1937 composition by Benjamin Britten

The Company of Heaven is a composition for soloists, speakers, choir, timpani, organ, and string orchestra by Benjamin Britten. The title refers to angels, the topic of the work, reflected in texts from the Bible and by poets. The music serves as incidental music for a mostly spoken radio feature which was first heard as a broadcast of the BBC in 1937.

==History==
Britten composed the music between 8 August and 22 September 1937 as incidental music for a radio broadcast for Michaelmas on 29 September 1937. The associated text on angels, related to Michael as one of the archangels, was compiled by R Ellis Roberts. The broadcast was produced by Robin Whitworth, with an acting company headed by Felix Aylmer and singers led by Sophie Wyss and Peter Pears, with the BBC Chorus and the BBC Symphony Orchestra. The conductor was Trevor Harvey. The complete work lasted just under 45 minutes. Britten confided to his diary, "the poetry side of it is pretty long". One of the numbers, a setting of Emily Brontë's poem "A thousand gleaming fires", was the first piece of music Britten wrote for Pears, with whom he had recently begun a friendship that became a lifelong personal and professional partnership.

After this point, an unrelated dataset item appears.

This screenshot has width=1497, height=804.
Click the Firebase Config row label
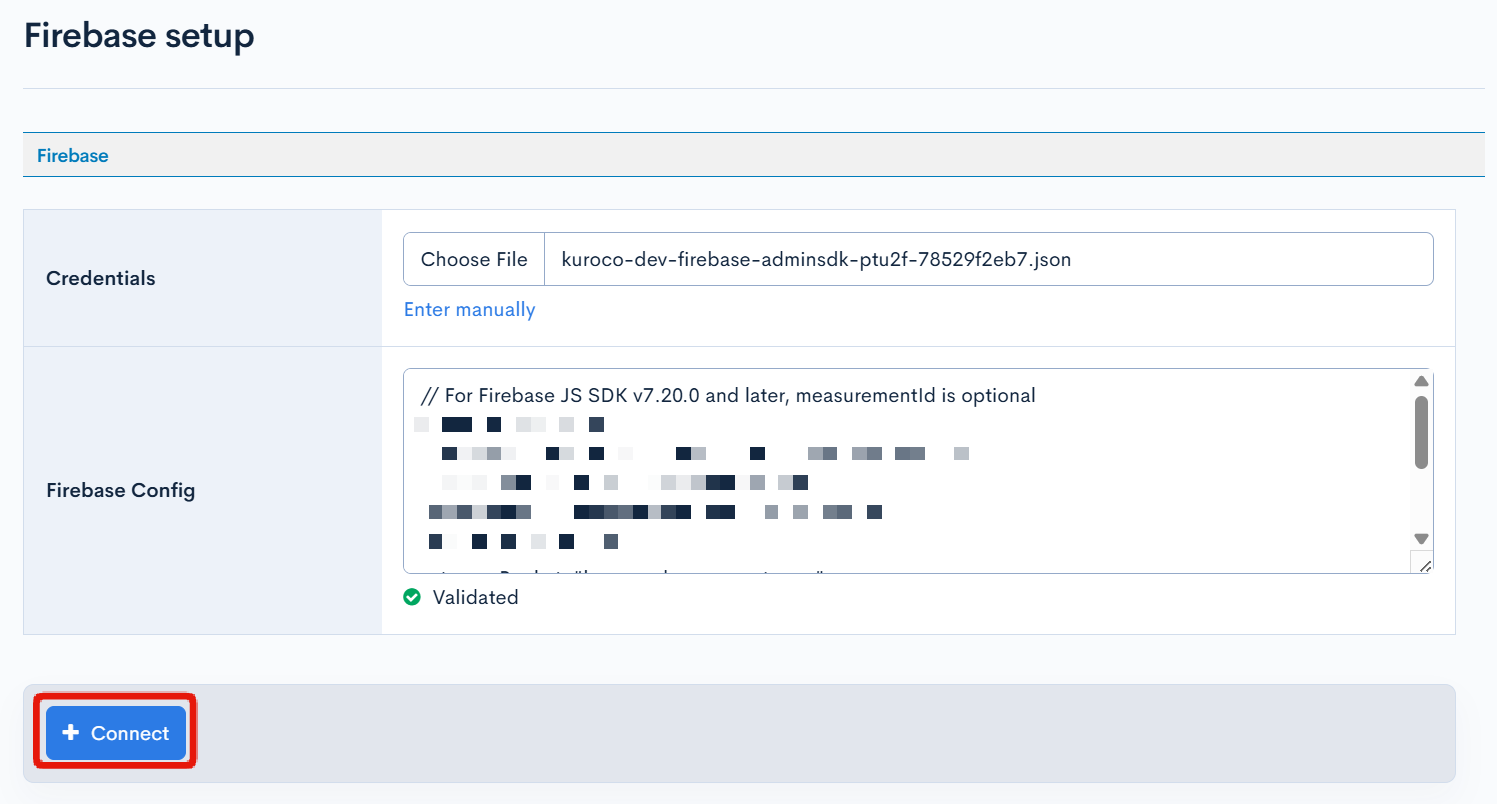coord(120,490)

Although Britten and Roberts discussed publishing the piece or reworking it for concert performance, Britten did neither. The score came into the possession of Harvey around the beginning of the Second World War, and after the war he arranged a concert version, which he conducted on BBC radio on 20 May 1956. Harvey's version comprised Nos. 2, 6, 7 and 8. Another version was published in 1990. The first concert performance of the complete work (then described as a cantata) was given at the Aldeburgh Festival in 1989. Reviewing that performance, Hilary Finch wrote in The Times, "bearing up the mawkish tales of angelic rescue and hymning of watchers and holy ones, is a robust cyclic plan, some healthy string writing (Britten had recently completed the Frank Bridge Variations) and, best of all, a direct, unselfconscious engagement with the word so characteristic of early Britten." She concluded:

The composer's pleasure in bending and unbending plainchant to his own rhythmic and harmonic will is almost palpable; the metrical spoken (shouted) male chorus of "War in Heaven", a tour de force of earlier film techniques; the naivety of the Emily Bronte setting … in no way faux. The work abounds in fingerprints for the spotting (a Mahlerian funeral march, a fanfare heralding Les Illuminations, Britten's first "congregational" hymns; and it is primarily of documentary and musicological interest. But this occasional piece [is] certainly worth hearing occasionally.

==Scoring and structure==
The work is scored for two speakers, soprano and tenor singers, a four-part choir, timpani, organ, and string orchestra.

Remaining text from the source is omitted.